The first function, isCyclic, is a similar in nature to the version of the solution provided by #the-archetypal-paul. It assumes the directed graph has been transformed into a Map[N, Set[N]] where N is the identity of a node in the graph.
If you need to see how to generically transform your custom directed graph implementation into a Map[N, Set[N]], I have outlined a generic solution towards the end of this answer.
Calling the isCyclic function as such:
val isCyclicResult = isCyclic(directedGraphWithCyclesA)
will return:
`true`
No further information is provided.
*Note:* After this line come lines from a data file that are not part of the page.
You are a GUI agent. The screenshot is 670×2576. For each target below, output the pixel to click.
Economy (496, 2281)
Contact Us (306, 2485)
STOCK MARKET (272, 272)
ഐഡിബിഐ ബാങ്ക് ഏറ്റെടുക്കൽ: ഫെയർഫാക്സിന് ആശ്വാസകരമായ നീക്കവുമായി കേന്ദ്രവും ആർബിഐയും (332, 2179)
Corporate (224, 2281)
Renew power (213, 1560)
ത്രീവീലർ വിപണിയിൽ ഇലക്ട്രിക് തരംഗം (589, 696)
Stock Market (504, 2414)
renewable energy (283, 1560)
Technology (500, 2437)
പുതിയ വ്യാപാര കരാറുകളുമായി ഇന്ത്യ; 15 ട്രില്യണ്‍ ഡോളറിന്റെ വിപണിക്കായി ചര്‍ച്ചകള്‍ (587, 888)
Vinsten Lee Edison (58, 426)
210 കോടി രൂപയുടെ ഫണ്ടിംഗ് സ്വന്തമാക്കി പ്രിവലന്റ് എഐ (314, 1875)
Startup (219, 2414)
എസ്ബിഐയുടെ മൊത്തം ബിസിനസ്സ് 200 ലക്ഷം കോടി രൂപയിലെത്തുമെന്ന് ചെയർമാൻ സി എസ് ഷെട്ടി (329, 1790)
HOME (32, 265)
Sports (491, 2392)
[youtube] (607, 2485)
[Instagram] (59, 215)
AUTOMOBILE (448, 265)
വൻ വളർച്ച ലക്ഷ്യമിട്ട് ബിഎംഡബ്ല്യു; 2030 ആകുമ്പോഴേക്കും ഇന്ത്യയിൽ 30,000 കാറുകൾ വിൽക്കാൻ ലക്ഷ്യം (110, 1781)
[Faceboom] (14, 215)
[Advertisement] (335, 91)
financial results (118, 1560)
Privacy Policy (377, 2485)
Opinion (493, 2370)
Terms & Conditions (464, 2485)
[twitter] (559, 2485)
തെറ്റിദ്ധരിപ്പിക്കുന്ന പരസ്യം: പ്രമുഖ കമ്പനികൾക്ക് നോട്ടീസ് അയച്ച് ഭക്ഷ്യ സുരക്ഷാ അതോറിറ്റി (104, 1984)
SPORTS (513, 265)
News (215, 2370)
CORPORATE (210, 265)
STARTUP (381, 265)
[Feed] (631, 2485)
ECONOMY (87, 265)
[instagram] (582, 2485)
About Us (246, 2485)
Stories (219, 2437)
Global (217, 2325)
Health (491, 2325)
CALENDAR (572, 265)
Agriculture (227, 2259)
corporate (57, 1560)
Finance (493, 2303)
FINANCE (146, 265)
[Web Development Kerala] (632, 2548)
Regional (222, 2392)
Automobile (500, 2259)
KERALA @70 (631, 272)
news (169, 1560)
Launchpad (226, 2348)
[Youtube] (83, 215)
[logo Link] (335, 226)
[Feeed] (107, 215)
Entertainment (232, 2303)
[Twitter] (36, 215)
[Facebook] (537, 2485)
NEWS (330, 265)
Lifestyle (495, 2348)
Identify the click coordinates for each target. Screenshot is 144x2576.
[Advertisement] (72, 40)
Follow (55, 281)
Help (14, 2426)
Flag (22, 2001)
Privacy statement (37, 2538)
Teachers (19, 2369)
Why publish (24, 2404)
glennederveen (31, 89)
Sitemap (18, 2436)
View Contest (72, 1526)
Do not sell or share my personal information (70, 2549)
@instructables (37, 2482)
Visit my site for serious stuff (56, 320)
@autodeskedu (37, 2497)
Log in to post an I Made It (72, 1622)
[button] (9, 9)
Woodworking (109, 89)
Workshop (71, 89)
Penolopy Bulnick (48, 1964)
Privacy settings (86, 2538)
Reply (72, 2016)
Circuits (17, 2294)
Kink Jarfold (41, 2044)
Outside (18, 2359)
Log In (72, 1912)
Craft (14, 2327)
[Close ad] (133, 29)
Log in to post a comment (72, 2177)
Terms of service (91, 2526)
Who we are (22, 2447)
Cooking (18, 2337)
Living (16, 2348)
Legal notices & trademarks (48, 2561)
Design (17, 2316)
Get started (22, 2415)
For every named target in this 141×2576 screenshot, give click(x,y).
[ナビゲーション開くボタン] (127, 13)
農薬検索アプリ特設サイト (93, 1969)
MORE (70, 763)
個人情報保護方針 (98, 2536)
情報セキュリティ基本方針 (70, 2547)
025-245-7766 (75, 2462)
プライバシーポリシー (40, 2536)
And the DFS (Depth First Search) is aborted at detection of the first repeated visit to a node.
def isCyclic[N](nsByN: Map[N, Set[N]]) : Boolean = {
def hasCycle(nAndNs: (N, Set[N]), visited: Set[N] = Set[N]()): Boolean =
if (visited.contains(nAndNs._1))
true
else
nAndNs._2.exists(
n =>
nsByN.get(n) match {
case Some(ns) =>
hasCycle((n, ns), visited + nAndNs._1)
case None =>
false
}
)
nsByN.exists(hasCycle(_))
}
The second function, filterToJustCycles, uses the set reduction technique to recursively filter away unreferenced root nodes in the Map. If there are no cycles in the supplied graph of nodes, then .isEmpty will be true on the returned Map. If however, there are any cycles, all of the nodes required to participate in any of the cycles are returned with all of the other non-cycle participating nodes filtered away.
Again, if you need to see how to generically transform your custom directed graph implementation into a Map[N, Set[N]], I have outlined a generic solution towards the end of this answer.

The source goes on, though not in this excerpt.